Pour Paulo Rangel aussi, les ressources propres sont «le seul moyen» de pouvoir avoir «des politiques européennes efficaces à travers le continent».

«S'il y a des ressources de l'Union elle-même, les politiques de l'Union peuvent être menées d'une autre manière. Et il y a la possibilité que dans une série de sujets, dans le domaine numérique, sur le changement climatique, chercher des recettes qui n'impliquent pas une augmentation de la charge pour les citoyens européens »et que« la discussion entre les pays du Nord et du Sud »soit évitée, a-t-il dit.

Zorrinho était d'accord avec l'importance de ces ressources, ajoutant que son groupe politique avait défini «un calendrier concret et une définition concrète de ce que peuvent être les sources de revenus, qui ne chevauchent pas les sources de revenus nationales».

Nuno Melo a cependant souligné que les ressources propres sont "aussi imposées" et que "trouver ces ressources (..) implique peut-être une machine fiscale à Bruxelles", avertissant: "Maintenant, il s'agit de Google, mais le précédent est créé, demain ils peuvent tout autre », en référence à un éventuel débit numérique.

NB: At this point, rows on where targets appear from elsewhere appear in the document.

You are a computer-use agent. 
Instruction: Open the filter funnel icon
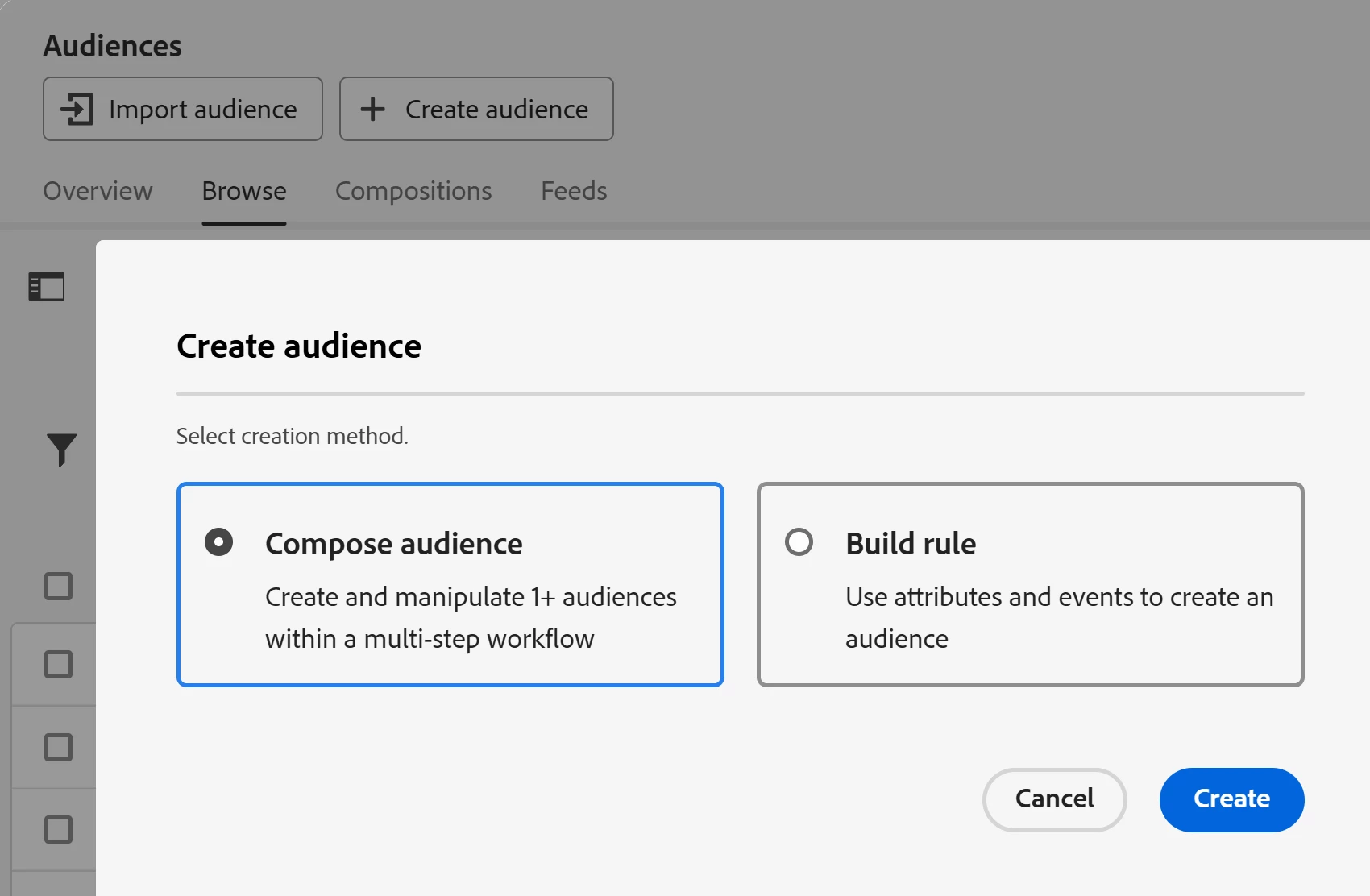(61, 450)
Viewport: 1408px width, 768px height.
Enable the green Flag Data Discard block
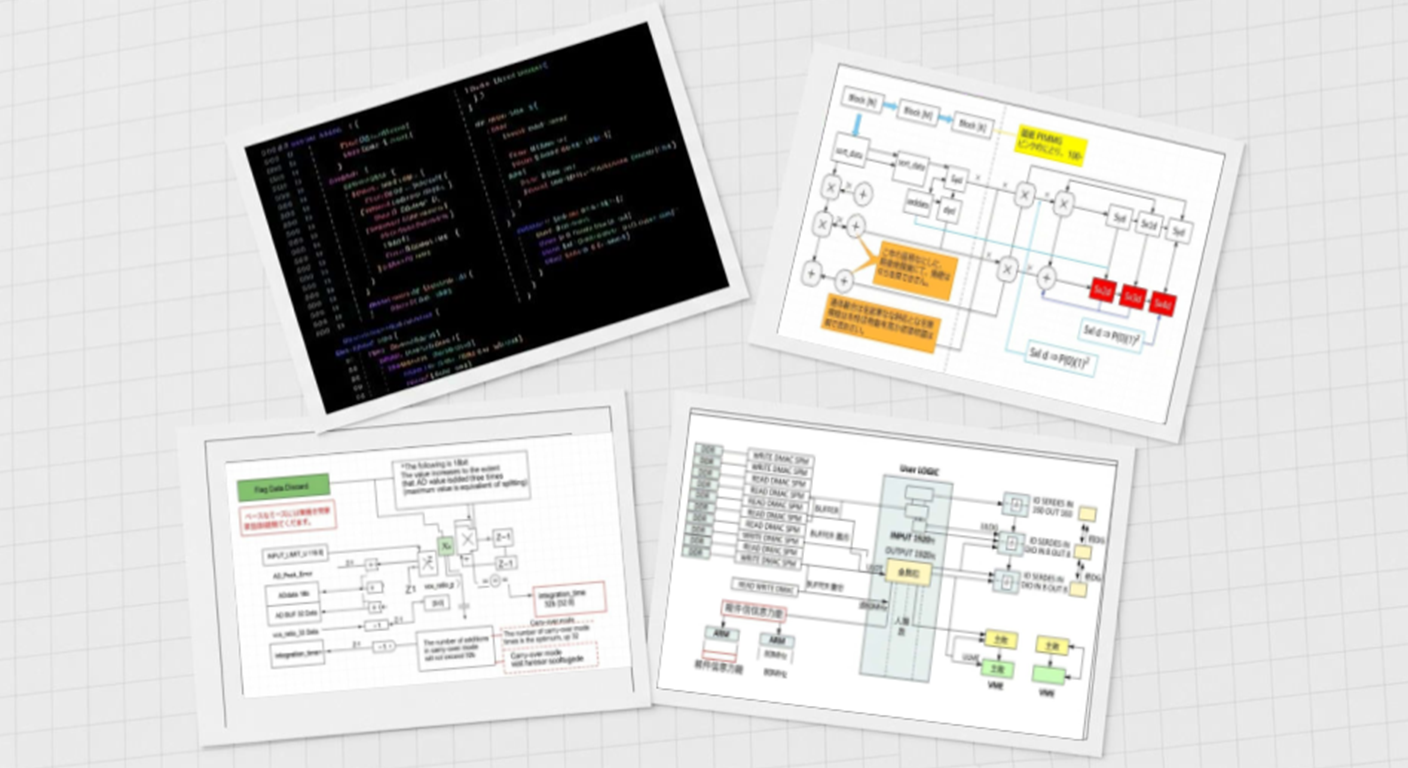285,486
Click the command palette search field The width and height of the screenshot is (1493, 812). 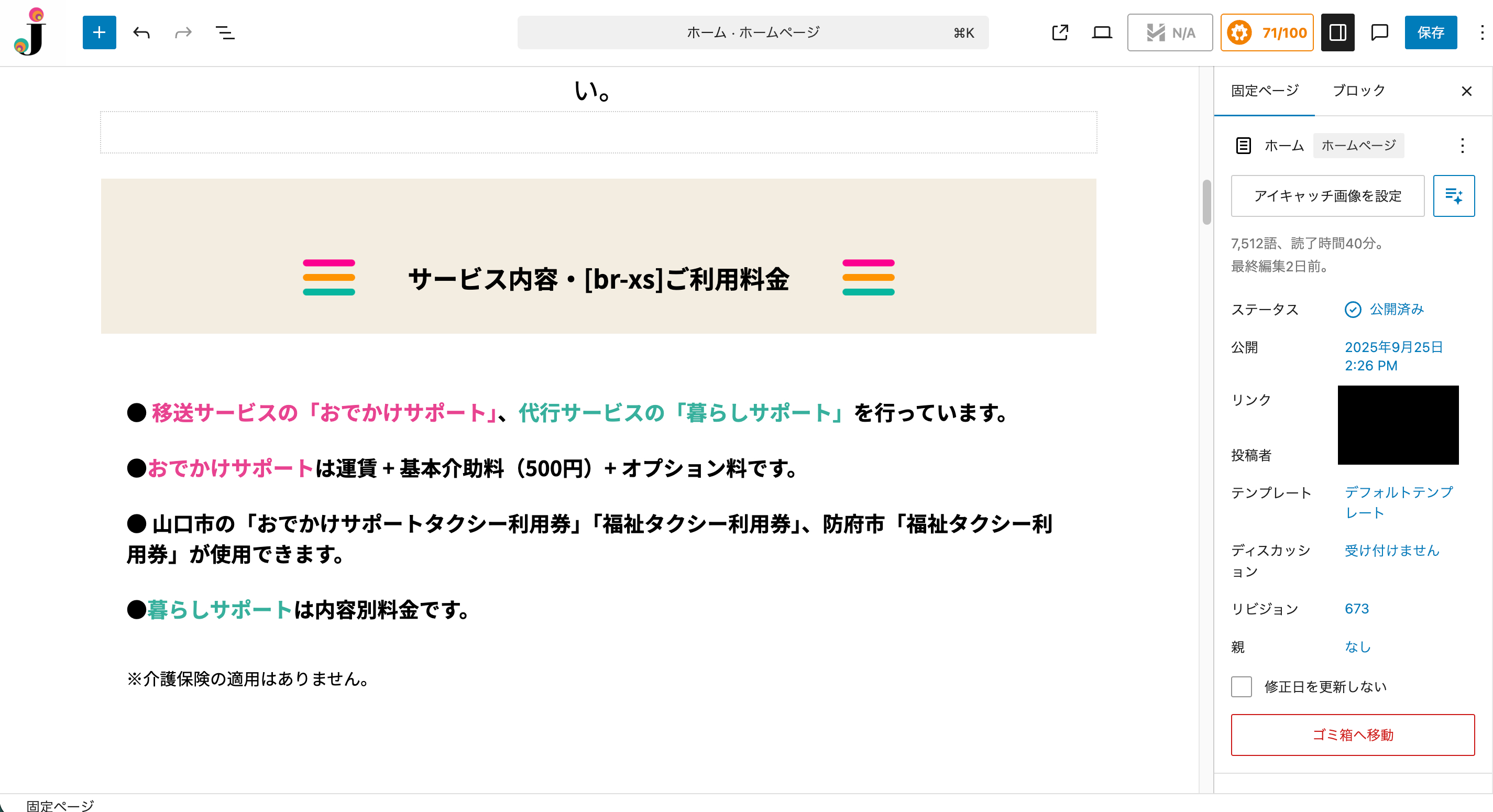tap(752, 32)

L'eurodéputée Sandra Pereira a déclaré qu'elle n'avait rien contre la taxe sur les transactions numériques ou financières.

"Mais nous pensons qu'il doit être taxé là où il est généré, il doit être imposé dans les États membres et il doit faire partie du budget des États membres", a-t-il dit, considérant que "augmenter les ressources propres" c'est "faire le pourcentage de la fonction redistributive. diminuer et c'est ce qui permet les politiques de cohésion ».

Le 16, la présidente de la Commission européenne, Ursula von der Leyen, prononcera son deuxième discours sur l'état de l'Union, qui sera suivi d'un débat avec les députés.

Pour la première fois, cette session plénière aura lieu à Bruxelles et non à Strasbourg en raison de la pandémie de covid-19, qui a déjà causé plus de 904 000 décès et près de 28 millions de cas d'infection dans le monde.